Structural and magnetic properties of samarium iron and related alloys

There were three research objectives. The first objective was to determine what controls the structural scale of the microstructure in Sm-Fe alloys. The second objective was to study the morphological development of antiphase domains. The last objective was to determine the effect of the microstructural state on the coercivity and magnetization reversal of Sm₂Fe ₁₇N_x.; The as-solidified alloys had large grains with irregular shape but the metal carbide modified alloys had a refinement of the microstructural scale and improved homogeneous grain shape. The magnitude of the scale reduction depended on the additives. It was determined that an important factor for the refinement was the glass forming ability of the alloy composition. The evidence points to solute segregation at the solidification boundary as the dominant mechanism that controls the grain size.; The as-solidified binary alloy had significant strain. As annealing occurs the development of antiphase domains causes the reduction of strain, which reduces the defect density.
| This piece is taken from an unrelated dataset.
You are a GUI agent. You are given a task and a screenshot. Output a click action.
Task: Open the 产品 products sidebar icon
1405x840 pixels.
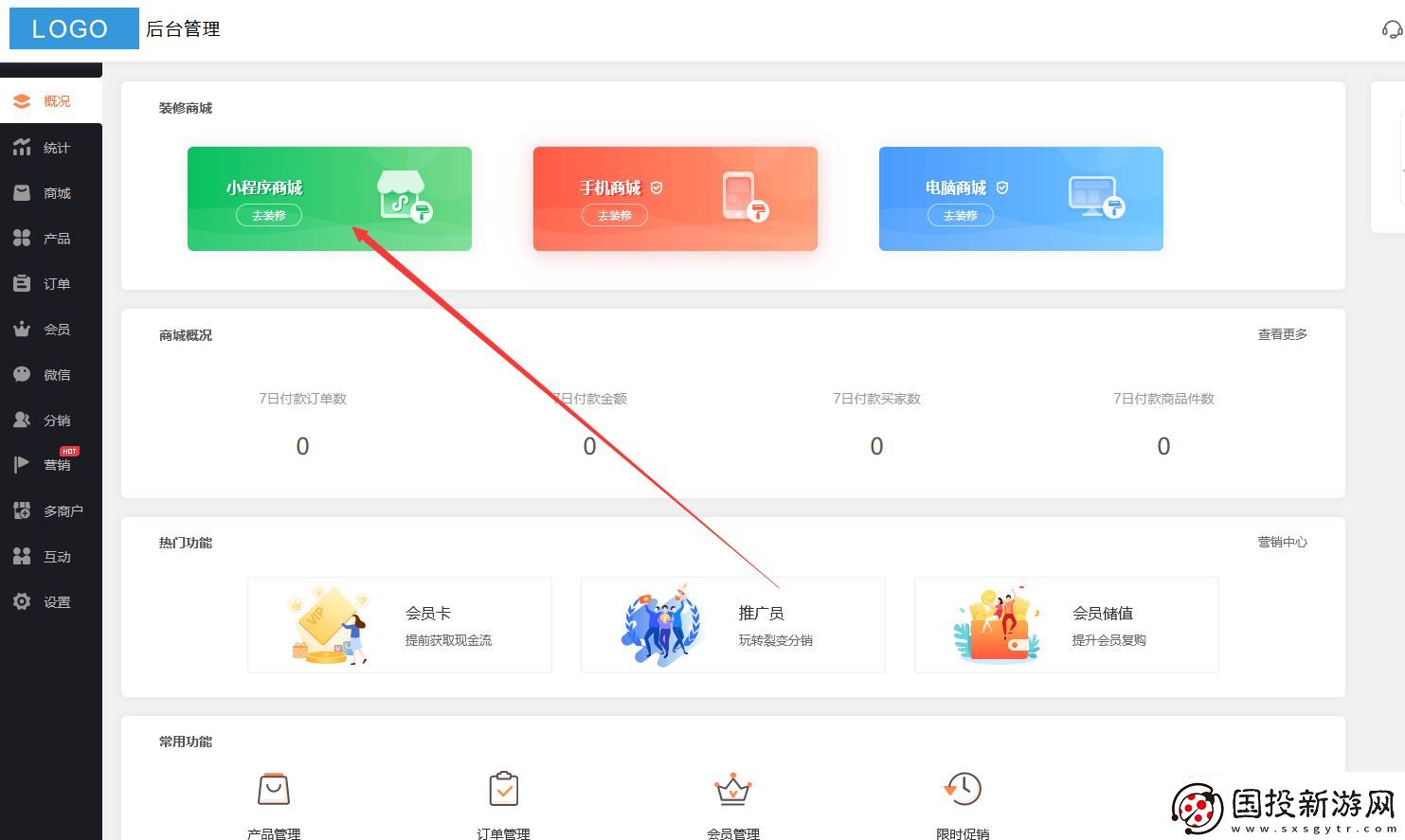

A similar morphology occurs in the TiC modified alloy. It was discovered that order pattern in the antiphase domains has a twin symmetry. This is a new structural feature that has not been seen in antiphase domains before and is called rebel ordering.; The recoil data showed that nucleation of reversed domains causes a peak in the remanent susceptibility curve. However, when domain wall pinning occurs there are fluctuations. It was discovered that as the loop shape improves, the separation between the coercivity and the peak center decreases linearly with either the squareness ratio or the fullness factor. The nitrided binary alloy coercivity decreases with increasing ordering. However, there is a narrow order parameter region where the antiphase structure effectively pins domain walls resulting in an enhancement of the coercivity. The microstructural scale affects the coercivity. The single domain limit was determined to be about 300 nm. When it is below such limit the coercivity is enhanced but once the grain size exceeds the limit the coercivity drastically drops.